Pixel coordinate grounding data:

***

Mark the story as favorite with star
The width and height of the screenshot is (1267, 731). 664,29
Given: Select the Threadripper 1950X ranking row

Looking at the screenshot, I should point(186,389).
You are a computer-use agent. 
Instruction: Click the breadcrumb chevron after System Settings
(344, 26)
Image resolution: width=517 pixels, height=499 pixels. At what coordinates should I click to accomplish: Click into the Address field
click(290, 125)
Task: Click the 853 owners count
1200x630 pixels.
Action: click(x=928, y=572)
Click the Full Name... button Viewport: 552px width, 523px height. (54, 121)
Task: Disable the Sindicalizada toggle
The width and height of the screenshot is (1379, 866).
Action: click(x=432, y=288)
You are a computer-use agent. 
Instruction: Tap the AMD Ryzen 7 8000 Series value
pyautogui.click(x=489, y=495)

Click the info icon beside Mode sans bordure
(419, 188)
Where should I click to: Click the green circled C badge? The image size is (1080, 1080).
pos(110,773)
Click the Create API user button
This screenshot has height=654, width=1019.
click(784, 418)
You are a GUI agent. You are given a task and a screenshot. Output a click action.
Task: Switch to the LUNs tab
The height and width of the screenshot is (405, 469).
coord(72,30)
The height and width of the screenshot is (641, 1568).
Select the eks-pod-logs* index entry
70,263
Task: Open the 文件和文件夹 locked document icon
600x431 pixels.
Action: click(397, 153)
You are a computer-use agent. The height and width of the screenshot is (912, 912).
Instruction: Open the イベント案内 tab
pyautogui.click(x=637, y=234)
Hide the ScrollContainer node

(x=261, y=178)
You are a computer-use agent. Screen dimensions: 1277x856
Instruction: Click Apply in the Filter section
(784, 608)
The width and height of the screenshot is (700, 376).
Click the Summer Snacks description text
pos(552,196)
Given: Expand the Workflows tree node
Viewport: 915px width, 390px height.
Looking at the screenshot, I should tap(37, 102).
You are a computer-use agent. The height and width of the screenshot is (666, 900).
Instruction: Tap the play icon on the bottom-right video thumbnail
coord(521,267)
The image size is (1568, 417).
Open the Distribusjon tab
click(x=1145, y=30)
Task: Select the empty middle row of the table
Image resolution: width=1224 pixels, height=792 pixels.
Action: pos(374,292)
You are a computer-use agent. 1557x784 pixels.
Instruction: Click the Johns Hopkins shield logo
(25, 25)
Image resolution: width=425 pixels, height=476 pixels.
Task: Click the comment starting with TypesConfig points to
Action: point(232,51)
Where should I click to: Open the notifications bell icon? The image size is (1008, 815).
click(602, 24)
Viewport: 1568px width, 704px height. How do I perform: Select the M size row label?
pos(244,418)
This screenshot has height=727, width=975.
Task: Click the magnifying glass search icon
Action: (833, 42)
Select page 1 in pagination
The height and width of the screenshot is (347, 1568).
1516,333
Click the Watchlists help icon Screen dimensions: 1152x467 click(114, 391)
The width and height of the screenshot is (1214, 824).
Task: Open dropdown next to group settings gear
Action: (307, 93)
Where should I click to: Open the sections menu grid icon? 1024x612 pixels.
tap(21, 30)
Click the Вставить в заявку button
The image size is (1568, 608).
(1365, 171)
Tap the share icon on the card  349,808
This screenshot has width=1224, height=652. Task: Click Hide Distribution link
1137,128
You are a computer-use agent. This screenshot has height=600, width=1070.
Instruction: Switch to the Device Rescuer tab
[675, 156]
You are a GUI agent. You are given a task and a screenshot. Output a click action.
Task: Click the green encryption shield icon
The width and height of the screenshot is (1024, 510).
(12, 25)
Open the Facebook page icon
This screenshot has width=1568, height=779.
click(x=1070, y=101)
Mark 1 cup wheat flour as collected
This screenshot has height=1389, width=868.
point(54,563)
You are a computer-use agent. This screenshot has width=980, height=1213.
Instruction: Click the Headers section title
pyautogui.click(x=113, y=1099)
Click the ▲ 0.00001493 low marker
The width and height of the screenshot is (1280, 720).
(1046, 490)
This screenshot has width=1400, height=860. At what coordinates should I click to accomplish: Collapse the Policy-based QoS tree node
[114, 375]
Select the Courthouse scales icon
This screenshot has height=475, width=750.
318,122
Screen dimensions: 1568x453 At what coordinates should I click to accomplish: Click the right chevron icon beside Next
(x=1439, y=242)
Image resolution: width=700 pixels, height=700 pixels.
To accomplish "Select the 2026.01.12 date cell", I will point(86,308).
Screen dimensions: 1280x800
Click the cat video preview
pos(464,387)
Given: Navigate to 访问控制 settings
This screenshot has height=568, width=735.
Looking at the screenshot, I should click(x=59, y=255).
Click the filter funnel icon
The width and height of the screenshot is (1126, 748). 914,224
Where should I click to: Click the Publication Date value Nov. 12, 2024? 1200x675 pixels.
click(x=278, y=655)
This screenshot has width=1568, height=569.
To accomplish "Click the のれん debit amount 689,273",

***

[TO DO]
Copy out the records above without altering anything.

[RESULT OF THIS TASK]
Mark the story as favorite with star
The width and height of the screenshot is (1267, 731). 664,29
Given: Select the Threadripper 1950X ranking row

Looking at the screenshot, I should point(186,389).
You are a computer-use agent. 
Instruction: Click the breadcrumb chevron after System Settings
(344, 26)
Image resolution: width=517 pixels, height=499 pixels. At what coordinates should I click to accomplish: Click into the Address field
click(290, 125)
Task: Click the 853 owners count
1200x630 pixels.
Action: click(x=928, y=572)
Click the Full Name... button Viewport: 552px width, 523px height. (54, 121)
Task: Disable the Sindicalizada toggle
The width and height of the screenshot is (1379, 866).
Action: click(x=432, y=288)
You are a computer-use agent. 
Instruction: Tap the AMD Ryzen 7 8000 Series value
pyautogui.click(x=489, y=495)

Click the info icon beside Mode sans bordure
(419, 188)
Where should I click to: Click the green circled C badge? The image size is (1080, 1080).
pos(110,773)
Click the Create API user button
This screenshot has height=654, width=1019.
click(784, 418)
You are a GUI agent. You are given a task and a screenshot. Output a click action.
Task: Switch to the LUNs tab
The height and width of the screenshot is (405, 469).
coord(72,30)
The height and width of the screenshot is (641, 1568).
Select the eks-pod-logs* index entry
70,263
Task: Open the 文件和文件夹 locked document icon
600x431 pixels.
Action: click(397, 153)
You are a computer-use agent. The height and width of the screenshot is (912, 912).
Instruction: Open the イベント案内 tab
pyautogui.click(x=637, y=234)
Hide the ScrollContainer node

(x=261, y=178)
You are a computer-use agent. Screen dimensions: 1277x856
Instruction: Click Apply in the Filter section
(784, 608)
The width and height of the screenshot is (700, 376).
Click the Summer Snacks description text
pos(552,196)
Given: Expand the Workflows tree node
Viewport: 915px width, 390px height.
Looking at the screenshot, I should tap(37, 102).
You are a computer-use agent. The height and width of the screenshot is (666, 900).
Instruction: Tap the play icon on the bottom-right video thumbnail
coord(521,267)
The image size is (1568, 417).
Open the Distribusjon tab
click(x=1145, y=30)
Task: Select the empty middle row of the table
Image resolution: width=1224 pixels, height=792 pixels.
Action: pos(374,292)
You are a computer-use agent. 1557x784 pixels.
Instruction: Click the Johns Hopkins shield logo
(25, 25)
Image resolution: width=425 pixels, height=476 pixels.
Task: Click the comment starting with TypesConfig points to
Action: point(232,51)
Where should I click to: Open the notifications bell icon? The image size is (1008, 815).
click(602, 24)
Viewport: 1568px width, 704px height. How do I perform: Select the M size row label?
pos(244,418)
This screenshot has height=727, width=975.
Task: Click the magnifying glass search icon
Action: (833, 42)
Select page 1 in pagination
The height and width of the screenshot is (347, 1568).
1516,333
Click the Watchlists help icon Screen dimensions: 1152x467 click(114, 391)
The width and height of the screenshot is (1214, 824).
Task: Open dropdown next to group settings gear
Action: (307, 93)
Where should I click to: Open the sections menu grid icon? 1024x612 pixels.
tap(21, 30)
Click the Вставить в заявку button
The image size is (1568, 608).
(1365, 171)
Tap the share icon on the card  349,808
This screenshot has width=1224, height=652. Task: Click Hide Distribution link
1137,128
You are a computer-use agent. This screenshot has height=600, width=1070.
Instruction: Switch to the Device Rescuer tab
[675, 156]
You are a GUI agent. You are given a task and a screenshot. Output a click action.
Task: Click the green encryption shield icon
The width and height of the screenshot is (1024, 510).
(12, 25)
Open the Facebook page icon
This screenshot has width=1568, height=779.
click(x=1070, y=101)
Mark 1 cup wheat flour as collected
This screenshot has height=1389, width=868.
point(54,563)
You are a computer-use agent. This screenshot has width=980, height=1213.
Instruction: Click the Headers section title
pyautogui.click(x=113, y=1099)
Click the ▲ 0.00001493 low marker
The width and height of the screenshot is (1280, 720).
(1046, 490)
This screenshot has width=1400, height=860. At what coordinates should I click to accomplish: Collapse the Policy-based QoS tree node
[114, 375]
Select the Courthouse scales icon
This screenshot has height=475, width=750.
318,122
Screen dimensions: 1568x453 At what coordinates should I click to accomplish: Click the right chevron icon beside Next
(x=1439, y=242)
Image resolution: width=700 pixels, height=700 pixels.
To accomplish "Select the 2026.01.12 date cell", I will point(86,308).
Screen dimensions: 1280x800
Click the cat video preview
pos(464,387)
Given: Navigate to 访问控制 settings
This screenshot has height=568, width=735.
Looking at the screenshot, I should click(x=59, y=255).
Click the filter funnel icon
The width and height of the screenshot is (1126, 748). 914,224
Where should I click to: Click the Publication Date value Nov. 12, 2024? 1200x675 pixels.
click(x=278, y=655)
This screenshot has width=1568, height=569.
To accomplish "Click the のれん debit amount 689,273",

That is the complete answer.